The Minnesota Timberwolves are Bucking Trends


Within the realm of basketball-philosophy exists an eternal struggle: prioritizing the players’ strengths or the coaches will. On one hand, a coach (or organization) can believe that a certain style of basketball produces the best results. Alternatively, maximizing the players’ best skills, regardless of the resulting style, might be the optimal solution.

Most likely, the answer lies somewhere in the middle. Most coaches will suggest that there is delicate a balance. But in today’s NBA, there seems to be a growing disconnect to this equilibrium.

It’s no secret that the NBA limelight sits behind the three-point line and at the rim. Consequently, a team like Houston is building an entire organization around two critical skills: three-point shooting and rim protection—the two most mathematically efficient areas. For Houston, this even includes their G-League affiliate, the Rio Grande Valley Vipers, who devour the three-point line and the paint. As a result, they have attempted the least amount of mid-range shots nine years running and currently average about four per game in the G-League.

In Cleveland, previous General Manager David Griffin chose to surround his superstar with a barrage of three-point shooters, trusting that LeBron could handle the rest. Not to mention what Golden State has accomplished in leading the three-point revolution.

And perhaps, these organizations are right. There is an inescapable efficiency to this method of basketball. But if your team lacks some of these specialized traits, at what point does a lack of execution outweigh the modeled gains? In Minnesota, there’s a case study brewing.

To begin, Minnesota currently sits a game behind San Antonio in the Western Conference at 29-17 (a 52-win pace).

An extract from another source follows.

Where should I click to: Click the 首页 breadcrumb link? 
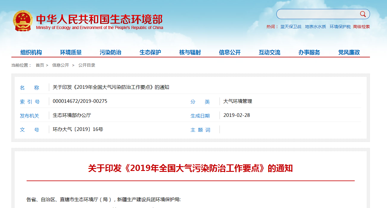tap(40, 65)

They flaunt the NBA’s fourth-ranked offense with an offensive rating of 110.4 and eighteenth ranked defensive rating of 106.4.

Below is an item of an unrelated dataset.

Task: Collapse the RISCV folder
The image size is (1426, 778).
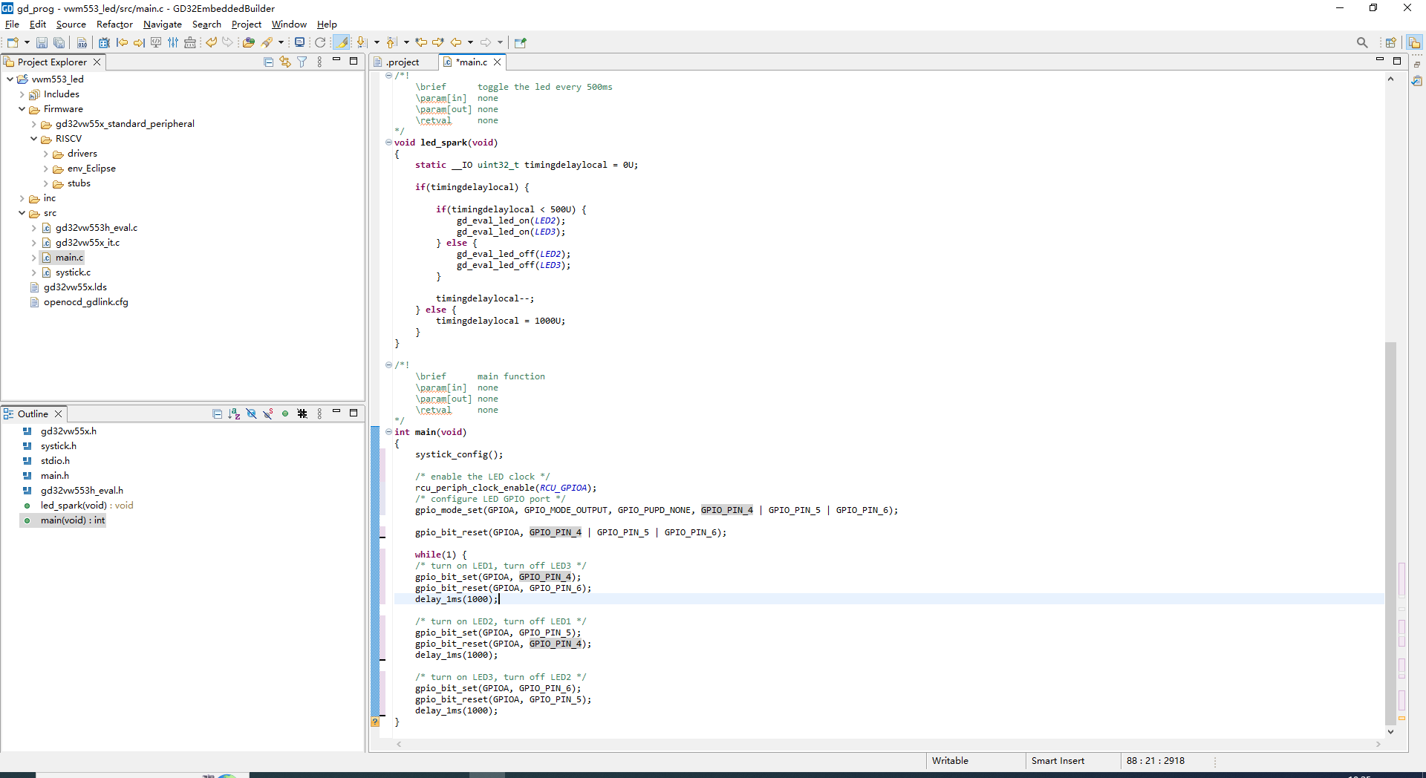Action: click(34, 139)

Moreover, since December 3rd, allowing for over a 20-game sample size, Minnesota ranks second in offensive rating and ninth in defensive efficiency, per NBA.com. And they’ve done so counterintuitively, at least according to the aforementioned generalized beliefs. 

Beginning with the offense, the Wolves take care of the ball, pound the offensive glass, and survive at the charity stripe. They rank third in free throw rate, fifth in rebounding their own misses, and third in turnover rate. But their eFG% is closer to league-average at 13th.

As for shot distribution, it’s mostly mid-range and closer. They rank third in mid-range shots attempted while conversely 29th in three-point attempts and 20th in shots at the rim. Their field goal percentages follow suit in the mid-range (6th ranked) and from three (26th ranked) but they rank third in FG% at the rim at 67.7%, all numbers via Ben Falk’s CleaningTheGlass.com.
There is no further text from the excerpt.